## Bloc de texte
========
Deux axes de recherche sont activement poursuivis pour valoriser le CO2. La première stratégie consiste à faire réagir le CO2 avec une espèce chimique fonctionnalisante. Cette méthode permet de produire des polymères plastiques biodégradables, comme les polycarbonates, molécules qui se situent au même niveau énergétique que le CO2 et qui ne peuvent donc pas être utilisée à des fins énergétiques (approche horizontale). Suivant une autre stratégie, les efforts de recherche s’intensifient vers la réduction du CO2 qui consiste à faire réagir le dioxyde de carbone avec des protons avec un apport d'énergie (via les électrons de la réaction de réduction chimique ou électro/photochimique) pour former l’acide formique, le formaldéhyde, le méthanol et le méthane (approche verticale). L’inconvénient de ces deux approches est qu’elles ne permettent pas d’accéder aux hydrocarbures ni aux consommables chimiques utilisés pour la synthèse des plastiques, médicaments, textiles…
Comparaison des différentes stratégies pour le recyclage du CO2
Afin de pallier cette lacune, des chercheurs du CEA et du CNRS ont mis au point une nouvelle stratégie dans laquelle le CO2 réagit en une seule étape, avec une source d’énergie et une molécule fonctionnalisante apportant une grande diversité de produits de réactions. La preuve de concept de cette approche, dite diagonale, a été apportée avec le développement d’une nouvelle réaction catalytique permettant de recycler le dioxyde de carbone en formamides, en une seule étape. Les formamides sont des molécules de base de l’industrie chimique permettant la préparation de colles, fibres textiles, solvants et peintures. La réaction mise au point repose sur l’utilisation d’amines (R2NH), comme réactifs fonctionnalisants, et de silanes (R’3SiH), comme molécule source d’énergie. Les deux réactifs peuvent être modifiés indépendamment pour accéder à une plus grande diversité de molécules, obtenues directement à partir du CO2. Les silanes, possédant une liaison Si-H, sont des réactifs économiques, stables et non-toxiques permettant de réduire le CO2 sans perte énergétique. Les amines apportent la variété structurale et donnent ainsi accès à un grand nombre de structures chimiques.
========
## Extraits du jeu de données
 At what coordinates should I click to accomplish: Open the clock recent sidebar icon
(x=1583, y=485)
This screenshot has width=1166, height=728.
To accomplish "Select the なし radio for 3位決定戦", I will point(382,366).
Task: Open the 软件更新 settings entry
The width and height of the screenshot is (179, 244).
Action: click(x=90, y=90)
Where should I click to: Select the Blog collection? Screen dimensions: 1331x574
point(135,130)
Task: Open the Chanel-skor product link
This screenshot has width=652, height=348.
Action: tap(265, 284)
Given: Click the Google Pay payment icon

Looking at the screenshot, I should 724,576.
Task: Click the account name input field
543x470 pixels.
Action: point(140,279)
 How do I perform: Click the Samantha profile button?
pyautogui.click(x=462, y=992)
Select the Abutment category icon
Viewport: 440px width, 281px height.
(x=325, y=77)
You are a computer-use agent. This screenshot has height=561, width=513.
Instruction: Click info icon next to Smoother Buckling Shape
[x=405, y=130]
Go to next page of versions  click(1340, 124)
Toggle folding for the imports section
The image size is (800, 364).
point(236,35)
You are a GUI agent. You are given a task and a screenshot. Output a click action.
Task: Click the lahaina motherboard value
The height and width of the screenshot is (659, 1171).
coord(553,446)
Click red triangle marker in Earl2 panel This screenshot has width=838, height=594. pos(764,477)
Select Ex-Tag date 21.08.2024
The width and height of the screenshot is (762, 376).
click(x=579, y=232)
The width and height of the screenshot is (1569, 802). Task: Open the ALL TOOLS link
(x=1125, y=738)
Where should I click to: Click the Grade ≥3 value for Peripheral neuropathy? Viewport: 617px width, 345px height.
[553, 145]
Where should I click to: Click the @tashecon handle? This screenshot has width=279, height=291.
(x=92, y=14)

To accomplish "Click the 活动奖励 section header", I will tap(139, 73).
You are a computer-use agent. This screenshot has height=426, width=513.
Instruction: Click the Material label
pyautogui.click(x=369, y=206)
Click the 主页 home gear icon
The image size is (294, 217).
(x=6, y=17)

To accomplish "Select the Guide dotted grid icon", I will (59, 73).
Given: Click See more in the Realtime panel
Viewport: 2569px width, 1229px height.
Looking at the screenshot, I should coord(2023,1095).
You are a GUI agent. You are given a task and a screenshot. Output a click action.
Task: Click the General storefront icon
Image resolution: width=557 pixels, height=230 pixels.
========
## Questions sur le contenu
1 > Répondez aux questions suivantes à partir du texte sur le recyclage du CO2.
(a) Quel nom porte l'approche qui produit des polycarbonates ?
(b) Quels réactifs jouent le rôle de molécule source d'énergie dans la nouvelle réaction ?
(c) Quels produits les formamides permettent-ils de préparer ?
2 > Veuillez écrire la suite du texte sur le recyclage du CO2 en formamides, à partir de sa dernière phrase.
Les données constituent un matériau distinct du texte.

## Réponses par tâche
1 >
(a) L'approche horizontale.
(b) Les silanes (R'3SiH).
(c) Des colles, des fibres textiles, des solvants et des peintures.

2 >
Réaction de recyclage du CO2 en formamides
Alors que la synthèse industrielle des formamides repose sur des méthodes pétrochimiques, en plusieurs étapes, mettant en jeu un gaz toxique (le monoxyde de carbone CO) utilisé à haute température et haute pression, l’approche diagonale proposée par les chercheurs de l’IRAMIS répond aux exigences de la chimie verte. L’utilisation d’un catalyseur permet à la réaction d’avoir lieu en une seule étape, à moins de 100°C et sous une faible pression de CO2 (1 bar). Contrairement aux synthèses industrielles, le catalyseur développé par l’équipe du CEA/CNRS est purement organique, évitant ainsi le recours à des catalyseurs métalliques coûteux et toxiques. Enfin, la réaction peut s’effectuer sans solvant, limitant ainsi le rejet de déchets. Les chercheurs s’intéressent maintenant au recyclage du silane, vecteur énergétique dans cette réaction, en utilisant une source primaire d’énergie d’origine décarbonée (nucléaire, photovoltaïque…).
Référence :
A Diagonal Approach to Chemical Recycling of Carbon Dioxide: New Organocatalytic Transformation for the Reductive Functionalization of CO2 C. Das Neves Gomes, O. Jacquet, C. Villiers, P. Thuéry, M. Ephritikhine, and T. Cantat* Angewandte Chemie Int. Ed. xxx(yy) (2011) zzzz. Comuniqué de presse CEA-CNRS du 3 Octobre 2011. |
Contact : Thibault Cantat (CEA- IRAMIS/SIS2M – LCCEF)
Ce projet a bénéficié d'un financement ANR, dans le cadre du projet « retour Post-doc 2009 » Theo-ExpCO2 de Thibault Cantat, et du soutien du programme transverse CEA DSM Energie.